→ Work task
List every line in this data where the string "computer" occurs.

→ Dataset records
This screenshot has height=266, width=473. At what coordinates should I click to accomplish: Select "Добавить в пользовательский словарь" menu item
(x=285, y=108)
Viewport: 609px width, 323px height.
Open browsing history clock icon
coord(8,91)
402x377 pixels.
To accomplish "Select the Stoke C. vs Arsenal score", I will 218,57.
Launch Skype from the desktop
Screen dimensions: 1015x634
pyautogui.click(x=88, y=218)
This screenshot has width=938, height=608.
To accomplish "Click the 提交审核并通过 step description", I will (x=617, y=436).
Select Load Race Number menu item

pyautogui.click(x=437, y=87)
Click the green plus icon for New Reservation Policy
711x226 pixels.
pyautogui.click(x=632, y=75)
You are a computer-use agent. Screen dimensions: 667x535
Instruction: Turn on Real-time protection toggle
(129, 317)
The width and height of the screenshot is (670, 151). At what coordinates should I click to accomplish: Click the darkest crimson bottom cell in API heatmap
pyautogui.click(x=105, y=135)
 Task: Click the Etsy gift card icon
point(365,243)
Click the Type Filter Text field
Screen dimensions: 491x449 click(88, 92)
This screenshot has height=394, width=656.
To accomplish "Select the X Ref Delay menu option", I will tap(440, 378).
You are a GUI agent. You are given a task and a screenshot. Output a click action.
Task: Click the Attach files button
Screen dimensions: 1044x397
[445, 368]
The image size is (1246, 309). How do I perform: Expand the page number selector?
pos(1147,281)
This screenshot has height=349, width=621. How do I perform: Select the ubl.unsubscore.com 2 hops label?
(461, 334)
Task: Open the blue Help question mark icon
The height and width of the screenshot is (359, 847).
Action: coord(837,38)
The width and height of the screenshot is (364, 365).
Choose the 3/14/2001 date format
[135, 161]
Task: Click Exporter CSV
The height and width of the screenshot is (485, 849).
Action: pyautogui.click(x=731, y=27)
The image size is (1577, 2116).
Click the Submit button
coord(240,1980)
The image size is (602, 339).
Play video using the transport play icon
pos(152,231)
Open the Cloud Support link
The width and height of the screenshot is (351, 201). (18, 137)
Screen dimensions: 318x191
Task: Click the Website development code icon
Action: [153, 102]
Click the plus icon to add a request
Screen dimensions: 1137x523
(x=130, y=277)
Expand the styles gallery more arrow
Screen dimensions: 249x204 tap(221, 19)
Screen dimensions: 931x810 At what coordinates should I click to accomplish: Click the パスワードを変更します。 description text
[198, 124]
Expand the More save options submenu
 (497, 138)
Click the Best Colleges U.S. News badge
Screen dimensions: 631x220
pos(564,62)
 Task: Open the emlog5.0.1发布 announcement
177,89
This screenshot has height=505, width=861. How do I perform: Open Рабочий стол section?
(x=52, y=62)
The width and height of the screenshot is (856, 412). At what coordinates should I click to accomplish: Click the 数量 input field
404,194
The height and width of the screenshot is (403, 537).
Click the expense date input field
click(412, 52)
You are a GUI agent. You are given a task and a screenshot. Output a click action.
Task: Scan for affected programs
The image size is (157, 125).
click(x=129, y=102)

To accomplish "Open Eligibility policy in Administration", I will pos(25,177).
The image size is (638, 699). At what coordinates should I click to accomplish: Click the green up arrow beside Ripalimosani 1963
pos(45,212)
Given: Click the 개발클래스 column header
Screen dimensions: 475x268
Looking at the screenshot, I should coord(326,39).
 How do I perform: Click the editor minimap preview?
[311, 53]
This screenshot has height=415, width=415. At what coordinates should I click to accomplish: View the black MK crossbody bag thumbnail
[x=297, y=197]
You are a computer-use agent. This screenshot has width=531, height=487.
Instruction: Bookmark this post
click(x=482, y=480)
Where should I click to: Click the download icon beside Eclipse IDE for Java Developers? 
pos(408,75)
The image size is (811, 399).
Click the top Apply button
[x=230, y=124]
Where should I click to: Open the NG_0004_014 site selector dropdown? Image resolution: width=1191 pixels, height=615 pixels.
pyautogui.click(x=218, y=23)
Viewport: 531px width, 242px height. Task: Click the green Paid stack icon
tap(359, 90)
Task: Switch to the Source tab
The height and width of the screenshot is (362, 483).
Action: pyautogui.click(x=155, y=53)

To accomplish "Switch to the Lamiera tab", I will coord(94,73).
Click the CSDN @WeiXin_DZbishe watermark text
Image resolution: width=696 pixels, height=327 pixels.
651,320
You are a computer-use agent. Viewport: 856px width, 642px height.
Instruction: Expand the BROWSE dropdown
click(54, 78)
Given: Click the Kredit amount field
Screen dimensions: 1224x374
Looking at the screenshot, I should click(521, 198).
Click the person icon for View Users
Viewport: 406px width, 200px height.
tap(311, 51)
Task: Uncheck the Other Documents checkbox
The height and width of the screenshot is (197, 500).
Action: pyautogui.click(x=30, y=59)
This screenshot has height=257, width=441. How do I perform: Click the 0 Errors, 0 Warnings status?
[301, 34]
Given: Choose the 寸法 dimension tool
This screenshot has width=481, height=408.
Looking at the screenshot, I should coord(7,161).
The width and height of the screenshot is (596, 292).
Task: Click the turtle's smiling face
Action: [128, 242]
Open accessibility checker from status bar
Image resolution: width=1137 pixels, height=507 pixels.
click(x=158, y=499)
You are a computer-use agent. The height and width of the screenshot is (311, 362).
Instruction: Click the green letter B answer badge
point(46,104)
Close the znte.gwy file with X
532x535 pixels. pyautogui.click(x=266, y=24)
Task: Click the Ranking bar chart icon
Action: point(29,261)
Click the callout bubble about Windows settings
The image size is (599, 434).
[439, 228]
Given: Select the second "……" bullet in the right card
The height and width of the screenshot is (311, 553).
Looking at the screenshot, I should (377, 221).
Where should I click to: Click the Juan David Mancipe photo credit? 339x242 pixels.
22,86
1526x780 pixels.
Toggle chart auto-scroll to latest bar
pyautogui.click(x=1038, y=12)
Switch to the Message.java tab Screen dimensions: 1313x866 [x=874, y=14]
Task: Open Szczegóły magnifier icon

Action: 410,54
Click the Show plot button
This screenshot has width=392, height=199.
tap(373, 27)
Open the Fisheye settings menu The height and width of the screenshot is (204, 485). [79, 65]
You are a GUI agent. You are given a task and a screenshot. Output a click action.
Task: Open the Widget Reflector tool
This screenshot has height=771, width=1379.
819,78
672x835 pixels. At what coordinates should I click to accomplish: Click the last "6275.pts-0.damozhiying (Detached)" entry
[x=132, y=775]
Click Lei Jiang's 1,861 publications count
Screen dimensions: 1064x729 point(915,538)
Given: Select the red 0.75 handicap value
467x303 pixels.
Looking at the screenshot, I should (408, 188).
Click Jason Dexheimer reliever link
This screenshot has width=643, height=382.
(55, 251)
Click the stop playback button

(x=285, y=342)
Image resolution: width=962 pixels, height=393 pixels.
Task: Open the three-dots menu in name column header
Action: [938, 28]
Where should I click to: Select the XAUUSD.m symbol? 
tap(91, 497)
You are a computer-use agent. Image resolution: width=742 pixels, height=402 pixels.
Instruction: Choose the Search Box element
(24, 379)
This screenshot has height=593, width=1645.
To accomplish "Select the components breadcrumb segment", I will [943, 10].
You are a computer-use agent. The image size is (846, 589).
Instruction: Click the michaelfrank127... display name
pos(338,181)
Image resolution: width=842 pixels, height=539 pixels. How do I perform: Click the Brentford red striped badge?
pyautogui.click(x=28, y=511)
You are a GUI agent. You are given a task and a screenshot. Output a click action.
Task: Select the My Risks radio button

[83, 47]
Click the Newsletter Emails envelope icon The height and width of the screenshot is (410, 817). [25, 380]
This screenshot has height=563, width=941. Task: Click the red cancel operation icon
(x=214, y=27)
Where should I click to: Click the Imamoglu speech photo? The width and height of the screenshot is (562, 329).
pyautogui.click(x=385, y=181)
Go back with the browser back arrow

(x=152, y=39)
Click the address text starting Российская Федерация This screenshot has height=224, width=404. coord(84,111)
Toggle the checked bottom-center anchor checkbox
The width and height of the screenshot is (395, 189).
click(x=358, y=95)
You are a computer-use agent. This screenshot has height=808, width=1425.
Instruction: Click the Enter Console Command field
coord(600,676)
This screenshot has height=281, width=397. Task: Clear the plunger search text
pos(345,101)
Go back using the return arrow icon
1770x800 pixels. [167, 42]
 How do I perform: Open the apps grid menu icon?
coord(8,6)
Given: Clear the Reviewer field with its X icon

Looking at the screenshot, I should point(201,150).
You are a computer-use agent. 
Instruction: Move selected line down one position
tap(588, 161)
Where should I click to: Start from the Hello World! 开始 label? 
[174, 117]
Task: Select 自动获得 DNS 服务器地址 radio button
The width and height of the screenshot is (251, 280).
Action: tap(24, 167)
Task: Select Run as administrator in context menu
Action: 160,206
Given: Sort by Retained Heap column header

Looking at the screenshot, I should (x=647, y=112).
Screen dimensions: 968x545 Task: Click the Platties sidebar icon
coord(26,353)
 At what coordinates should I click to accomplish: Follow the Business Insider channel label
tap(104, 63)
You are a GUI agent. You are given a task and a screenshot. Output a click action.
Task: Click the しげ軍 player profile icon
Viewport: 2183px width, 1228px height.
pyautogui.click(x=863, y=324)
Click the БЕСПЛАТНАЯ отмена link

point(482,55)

→ The answer
You are a computer-use agent. Screen dimensions: 667x535
You are a computer-use agent. This screenshot has width=531, height=487.
You are a computer-use agent. Viewport: 856px width, 642px height.
You are a computer-use agent. The height and width of the screenshot is (311, 362).
You are a computer-use agent. Image resolution: width=742 pixels, height=402 pixels.
You are a computer-use agent. The image size is (846, 589).
You are a computer-use agent. This screenshot has height=808, width=1425.
You are a computer-use agent. 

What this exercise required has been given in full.